━━━ Excerpted data

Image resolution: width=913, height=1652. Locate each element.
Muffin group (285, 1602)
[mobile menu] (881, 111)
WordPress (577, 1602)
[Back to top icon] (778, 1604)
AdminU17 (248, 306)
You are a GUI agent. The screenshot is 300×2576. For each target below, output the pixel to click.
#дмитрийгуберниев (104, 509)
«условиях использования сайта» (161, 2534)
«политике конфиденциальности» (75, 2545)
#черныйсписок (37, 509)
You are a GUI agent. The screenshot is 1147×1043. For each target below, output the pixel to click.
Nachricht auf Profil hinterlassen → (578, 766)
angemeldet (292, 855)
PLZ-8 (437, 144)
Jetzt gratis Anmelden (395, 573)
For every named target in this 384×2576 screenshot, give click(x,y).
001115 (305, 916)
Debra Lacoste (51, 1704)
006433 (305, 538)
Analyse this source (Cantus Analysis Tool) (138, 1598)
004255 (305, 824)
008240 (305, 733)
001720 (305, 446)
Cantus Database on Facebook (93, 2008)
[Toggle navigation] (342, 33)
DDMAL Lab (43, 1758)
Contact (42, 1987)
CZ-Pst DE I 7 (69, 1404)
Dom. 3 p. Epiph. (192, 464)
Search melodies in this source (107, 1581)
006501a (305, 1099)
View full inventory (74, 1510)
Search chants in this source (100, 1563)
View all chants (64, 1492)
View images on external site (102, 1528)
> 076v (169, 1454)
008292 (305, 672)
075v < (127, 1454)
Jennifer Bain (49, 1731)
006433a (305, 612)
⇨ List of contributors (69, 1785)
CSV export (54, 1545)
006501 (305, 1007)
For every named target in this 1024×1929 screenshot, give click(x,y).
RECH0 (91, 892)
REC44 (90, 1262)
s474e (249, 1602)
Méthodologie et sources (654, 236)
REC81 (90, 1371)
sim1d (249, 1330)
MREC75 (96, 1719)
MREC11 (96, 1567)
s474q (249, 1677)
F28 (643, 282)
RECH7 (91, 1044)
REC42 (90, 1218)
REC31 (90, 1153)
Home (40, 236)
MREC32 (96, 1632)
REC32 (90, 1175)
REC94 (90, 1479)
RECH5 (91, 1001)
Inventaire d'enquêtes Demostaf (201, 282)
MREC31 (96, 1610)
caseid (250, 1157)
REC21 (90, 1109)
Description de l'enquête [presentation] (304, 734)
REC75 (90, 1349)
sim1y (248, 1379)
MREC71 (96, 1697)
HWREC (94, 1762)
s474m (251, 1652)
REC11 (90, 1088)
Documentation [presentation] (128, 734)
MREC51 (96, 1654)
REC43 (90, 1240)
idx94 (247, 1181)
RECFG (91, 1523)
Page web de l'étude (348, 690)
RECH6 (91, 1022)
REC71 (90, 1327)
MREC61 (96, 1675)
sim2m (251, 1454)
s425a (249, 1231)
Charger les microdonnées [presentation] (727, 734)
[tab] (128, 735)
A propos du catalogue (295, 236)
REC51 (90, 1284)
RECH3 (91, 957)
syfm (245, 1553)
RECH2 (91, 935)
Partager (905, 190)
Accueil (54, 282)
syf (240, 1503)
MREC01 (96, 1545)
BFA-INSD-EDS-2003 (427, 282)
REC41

━━━━━━

- [Exercise objective]
Repeat all of the entries above word for word, without changing anything.

- [Solved problem]
Image resolution: width=913, height=1652. Locate each element.
Muffin group (285, 1602)
[mobile menu] (881, 111)
WordPress (577, 1602)
[Back to top icon] (778, 1604)
AdminU17 (248, 306)
You are a GUI agent. The screenshot is 300×2576. For each target below, output the pixel to click.
#дмитрийгуберниев (104, 509)
«условиях использования сайта» (161, 2534)
«политике конфиденциальности» (75, 2545)
#черныйсписок (37, 509)
You are a GUI agent. The screenshot is 1147×1043. For each target below, output the pixel to click.
Nachricht auf Profil hinterlassen → (578, 766)
angemeldet (292, 855)
PLZ-8 (437, 144)
Jetzt gratis Anmelden (395, 573)
For every named target in this 384×2576 screenshot, give click(x,y).
001115 (305, 916)
Debra Lacoste (51, 1704)
006433 (305, 538)
Analyse this source (Cantus Analysis Tool) (138, 1598)
004255 (305, 824)
008240 (305, 733)
001720 (305, 446)
Cantus Database on Facebook (93, 2008)
[Toggle navigation] (342, 33)
DDMAL Lab (43, 1758)
Contact (42, 1987)
CZ-Pst DE I 7 (69, 1404)
Dom. 3 p. Epiph. (192, 464)
Search melodies in this source (107, 1581)
006501a (305, 1099)
View full inventory (74, 1510)
Search chants in this source (100, 1563)
View all chants (64, 1492)
View images on external site (102, 1528)
> 076v (169, 1454)
008292 (305, 672)
075v < (127, 1454)
Jennifer Bain (49, 1731)
006433a (305, 612)
⇨ List of contributors (69, 1785)
CSV export (54, 1545)
006501 (305, 1007)
For every named target in this 1024×1929 screenshot, give click(x,y).
RECH0 (91, 892)
REC44 (90, 1262)
s474e (249, 1602)
Méthodologie et sources (654, 236)
REC81 (90, 1371)
sim1d (249, 1330)
MREC75 (96, 1719)
MREC11 (96, 1567)
s474q (249, 1677)
F28 (643, 282)
RECH7 (91, 1044)
REC42 (90, 1218)
REC31 (90, 1153)
Home (40, 236)
MREC32 (96, 1632)
REC32 (90, 1175)
REC94 (90, 1479)
RECH5 (91, 1001)
Inventaire d'enquêtes Demostaf (201, 282)
MREC31 (96, 1610)
caseid (250, 1157)
REC21 (90, 1109)
Description de l'enquête [presentation] (304, 734)
REC75 (90, 1349)
sim1y (248, 1379)
MREC71 (96, 1697)
HWREC (94, 1762)
s474m (251, 1652)
REC11 (90, 1088)
Documentation [presentation] (128, 734)
MREC51 (96, 1654)
REC43 (90, 1240)
idx94 (247, 1181)
RECFG (91, 1523)
Page web de l'étude (348, 690)
RECH6 (91, 1022)
REC71 (90, 1327)
MREC61 (96, 1675)
sim2m (251, 1454)
s425a (249, 1231)
Charger les microdonnées [presentation] (727, 734)
[tab] (128, 735)
A propos du catalogue (295, 236)
REC51 (90, 1284)
RECH3 (91, 957)
syfm (245, 1553)
RECH2 (91, 935)
Partager (905, 190)
Accueil (54, 282)
syf (240, 1503)
MREC01 (96, 1545)
BFA-INSD-EDS-2003 (427, 282)
REC41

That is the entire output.